Efforts to introduce airport testing for Covid-19 have been “a shambles” and the UK government needs to work with other countries to find a solution allowing international travel to resume successfully.
The UK government’s reluctance towards implementing airport testing was met with scorn during a panel session at TTG’s Putting Travel Back on the Map virtual seminar, part of WTM’s London Travel Week.
Industry analyst John Grant, director of JG Aviation Consultants, told the seminar: “Nobody has cracked it – it’s been a shambles. The whole problem is everybody has taken a unilateral approach. There’s been no uniformity and consistency of approach.

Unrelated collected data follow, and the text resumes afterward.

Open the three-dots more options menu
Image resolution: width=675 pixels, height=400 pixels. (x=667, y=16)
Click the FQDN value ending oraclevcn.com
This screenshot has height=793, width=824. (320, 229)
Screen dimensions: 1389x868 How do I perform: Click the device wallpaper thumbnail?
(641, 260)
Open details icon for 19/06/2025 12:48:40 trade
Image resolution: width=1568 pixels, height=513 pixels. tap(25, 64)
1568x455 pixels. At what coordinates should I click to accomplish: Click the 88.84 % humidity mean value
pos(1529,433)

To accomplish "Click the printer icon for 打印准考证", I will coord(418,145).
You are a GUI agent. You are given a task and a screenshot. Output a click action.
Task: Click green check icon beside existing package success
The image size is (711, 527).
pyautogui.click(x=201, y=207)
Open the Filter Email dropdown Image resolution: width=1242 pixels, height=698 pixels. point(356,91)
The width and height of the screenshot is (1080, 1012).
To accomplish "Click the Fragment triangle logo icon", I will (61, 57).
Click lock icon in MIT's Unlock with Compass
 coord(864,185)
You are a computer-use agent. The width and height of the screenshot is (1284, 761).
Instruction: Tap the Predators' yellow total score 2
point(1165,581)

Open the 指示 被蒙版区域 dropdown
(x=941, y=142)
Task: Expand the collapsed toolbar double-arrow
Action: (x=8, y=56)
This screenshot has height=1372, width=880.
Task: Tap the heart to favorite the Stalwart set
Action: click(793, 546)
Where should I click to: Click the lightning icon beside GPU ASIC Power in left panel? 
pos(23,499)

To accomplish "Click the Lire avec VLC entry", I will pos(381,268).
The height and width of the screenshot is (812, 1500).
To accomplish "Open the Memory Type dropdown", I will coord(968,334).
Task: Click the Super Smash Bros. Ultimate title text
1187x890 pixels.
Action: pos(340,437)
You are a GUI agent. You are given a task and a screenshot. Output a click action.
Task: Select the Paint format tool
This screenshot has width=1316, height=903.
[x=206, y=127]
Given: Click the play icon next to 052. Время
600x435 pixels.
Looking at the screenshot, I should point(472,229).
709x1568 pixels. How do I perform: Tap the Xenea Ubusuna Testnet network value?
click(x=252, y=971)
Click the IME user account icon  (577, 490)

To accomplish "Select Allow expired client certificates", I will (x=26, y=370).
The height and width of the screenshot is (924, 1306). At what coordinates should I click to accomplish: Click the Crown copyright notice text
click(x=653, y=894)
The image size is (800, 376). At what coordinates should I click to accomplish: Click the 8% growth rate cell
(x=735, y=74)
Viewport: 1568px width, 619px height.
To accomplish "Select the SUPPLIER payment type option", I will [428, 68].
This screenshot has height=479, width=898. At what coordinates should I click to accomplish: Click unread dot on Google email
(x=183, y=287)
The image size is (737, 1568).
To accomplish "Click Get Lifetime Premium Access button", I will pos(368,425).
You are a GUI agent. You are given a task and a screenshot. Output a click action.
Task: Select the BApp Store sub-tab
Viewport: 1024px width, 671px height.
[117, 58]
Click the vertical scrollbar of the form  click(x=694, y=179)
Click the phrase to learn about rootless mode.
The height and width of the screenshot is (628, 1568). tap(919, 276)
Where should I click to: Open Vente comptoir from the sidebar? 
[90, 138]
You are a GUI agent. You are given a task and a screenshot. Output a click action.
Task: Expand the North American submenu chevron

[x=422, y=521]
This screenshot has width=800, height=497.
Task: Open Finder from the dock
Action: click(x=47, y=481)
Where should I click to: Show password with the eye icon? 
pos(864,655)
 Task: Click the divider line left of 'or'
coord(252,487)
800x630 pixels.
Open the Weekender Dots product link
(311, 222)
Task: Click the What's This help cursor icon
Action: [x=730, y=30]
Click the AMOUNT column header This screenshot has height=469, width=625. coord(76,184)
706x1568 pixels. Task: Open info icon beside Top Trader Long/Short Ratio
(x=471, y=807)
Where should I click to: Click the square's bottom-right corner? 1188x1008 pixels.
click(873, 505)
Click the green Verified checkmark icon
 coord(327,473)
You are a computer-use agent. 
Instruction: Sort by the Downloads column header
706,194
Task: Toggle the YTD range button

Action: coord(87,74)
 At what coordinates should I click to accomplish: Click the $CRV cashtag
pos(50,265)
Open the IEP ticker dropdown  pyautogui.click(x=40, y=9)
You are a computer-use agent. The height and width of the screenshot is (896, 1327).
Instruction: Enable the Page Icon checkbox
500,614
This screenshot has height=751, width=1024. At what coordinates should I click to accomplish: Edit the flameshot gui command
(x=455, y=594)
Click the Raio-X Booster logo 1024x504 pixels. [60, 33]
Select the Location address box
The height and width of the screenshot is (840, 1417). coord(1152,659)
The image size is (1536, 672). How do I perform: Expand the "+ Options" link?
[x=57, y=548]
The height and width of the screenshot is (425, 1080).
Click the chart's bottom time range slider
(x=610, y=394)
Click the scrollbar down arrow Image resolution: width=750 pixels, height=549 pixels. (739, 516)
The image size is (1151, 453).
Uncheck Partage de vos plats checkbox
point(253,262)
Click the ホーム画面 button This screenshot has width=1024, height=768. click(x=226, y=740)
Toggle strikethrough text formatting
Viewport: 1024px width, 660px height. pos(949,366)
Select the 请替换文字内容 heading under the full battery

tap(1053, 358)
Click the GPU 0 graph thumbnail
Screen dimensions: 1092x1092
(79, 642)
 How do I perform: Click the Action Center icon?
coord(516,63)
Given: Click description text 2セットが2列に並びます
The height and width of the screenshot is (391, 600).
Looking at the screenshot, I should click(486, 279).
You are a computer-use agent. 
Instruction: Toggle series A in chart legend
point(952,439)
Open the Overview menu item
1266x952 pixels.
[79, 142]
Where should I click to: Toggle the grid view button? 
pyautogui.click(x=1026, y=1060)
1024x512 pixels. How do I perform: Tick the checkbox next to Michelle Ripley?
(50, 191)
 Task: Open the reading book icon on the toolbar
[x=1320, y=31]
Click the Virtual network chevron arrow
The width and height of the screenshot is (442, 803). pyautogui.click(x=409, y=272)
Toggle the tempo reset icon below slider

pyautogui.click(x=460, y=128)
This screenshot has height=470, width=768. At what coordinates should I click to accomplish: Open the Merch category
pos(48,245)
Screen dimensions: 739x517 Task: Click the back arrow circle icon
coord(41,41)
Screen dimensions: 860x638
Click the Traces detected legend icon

It’s really fragmented.
“The UK government has to realise it’s a global issue – they have got to talk to others. We’ve not grasped the magnitude of the value that aviation provides to an island economy.”
Grant also criticised trade associations and the aviation industry for failing to speak with a “coherent voice” on airport testing and other Covid issues.
“It’s nothing less than mismanagement by stakeholders – particularly governments and trade associations,” he added. “As an industry we have been appalling in our co-ordination and leadership.”
Nick Dyne, founder and chief executive of Caircraft, which converts aircraft into intensive care wards, was also “not particularly impressed by the co-ordination within the aviation industry”.
“Air corridors are not working – an individual air corridor does not change the population’s attitude towards the risk of travel,” said Dyne.
“A single corridor is not enough. You’ve got to have a web of sustainable travel corridors in order for passengers to understand what the rules are and that they’re not going to be cut off from being able to get back or have an extensive period of quarantining.”